Commercial activities in the province are centered on the provincial capital of Borongan while tourism activities are centered in Guiuan town where Calicoan Island and the historical Homonhon Island are located. Generally, the province's major economic resource is fishery and agriculture which include production of coconut, copra, corn, rice, sugar, and vegetables. Tourism potential is untapped on the northern part of the province.

==Notable people==
- Boy Abunda - television host, publicist, talent manager and celebrity endorser.
- Maria Fe Abunda - politician; Eastern Samar's representative in the House of Representatives of the Philippines. 8th and 19th Congress.
- Aster Amoyo - entertainment writer, television host, and talent manager.
- Gabrielle Camille Basiano - model and beauty pageant titleholder, Binibining Pilipinas Intercontinental 2022.
- K Brosas - actress, comedienne and singer.

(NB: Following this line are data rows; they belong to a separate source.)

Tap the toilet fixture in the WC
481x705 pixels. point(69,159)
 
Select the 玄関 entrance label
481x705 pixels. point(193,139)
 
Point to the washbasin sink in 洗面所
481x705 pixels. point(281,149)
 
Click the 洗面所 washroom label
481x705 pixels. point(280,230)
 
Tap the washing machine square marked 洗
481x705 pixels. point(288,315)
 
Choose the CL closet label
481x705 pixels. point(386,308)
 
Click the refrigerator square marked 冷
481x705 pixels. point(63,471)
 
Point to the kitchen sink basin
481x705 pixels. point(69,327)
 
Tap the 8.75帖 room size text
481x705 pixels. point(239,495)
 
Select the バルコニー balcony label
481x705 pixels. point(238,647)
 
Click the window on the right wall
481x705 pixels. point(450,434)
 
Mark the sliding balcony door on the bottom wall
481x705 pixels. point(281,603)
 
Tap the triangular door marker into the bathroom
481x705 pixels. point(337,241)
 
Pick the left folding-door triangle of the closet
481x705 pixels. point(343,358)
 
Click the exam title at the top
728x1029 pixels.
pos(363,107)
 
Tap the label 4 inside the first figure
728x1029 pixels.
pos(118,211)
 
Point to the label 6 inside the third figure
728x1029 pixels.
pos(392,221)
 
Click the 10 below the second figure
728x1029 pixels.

- Eugenio Daza - Area Commander Southeastern Samar during the Philippine-American War. Organizer of the Balangiga Encounter. Rep. of Samar's 3rd District to the First Philippine Legislature.
- Gabriel Daza - Knight Commander with Star of the Order of St. Sylvester, knighted by Pope Pius XII. Co-founder Boy Scouts of the Philippines.
- R-Ji Lim - singer, actor and model; member of P-pop group Alamat.
- Jewel Ponferada - PBA professional basketball player, currently playing for Rain or Shine Elasto Painters.
- Art Ramasasa - singer, songwriter and musician in the Waray-Waray language.
- Mastermind - dance group, made popular in their performance in Pilipinas Got Talent season 5. They finally settled for 4th place in the Grand Finals.
- Freddie Abuda - retired professional basketball player, currently serving as an assistant coach to the San Beda Red Lions (NCAA).
- Lutgardo Barbo - Former governor of Eastern Samar, Candidate for the 2022 Senate Elections.
- Marcelino Libanan - Filipino politician. Minority Leader 19th and 20th Congress. 4P's Partylist Representative
- Ben Evardone - Congressman of Eastern Samar and 6th Governor of Eastern Samar.
- RV Evardone - Governor, Province of Eastern Samar. Former President of the Eastern Samar chapter of the Philippine Councilors League,
- Sheen Gonzales - Two-term mayor of Guiuan, Representative, Lone District of Eastern Samar. Assistant Minority Leader of the 2oth Congress.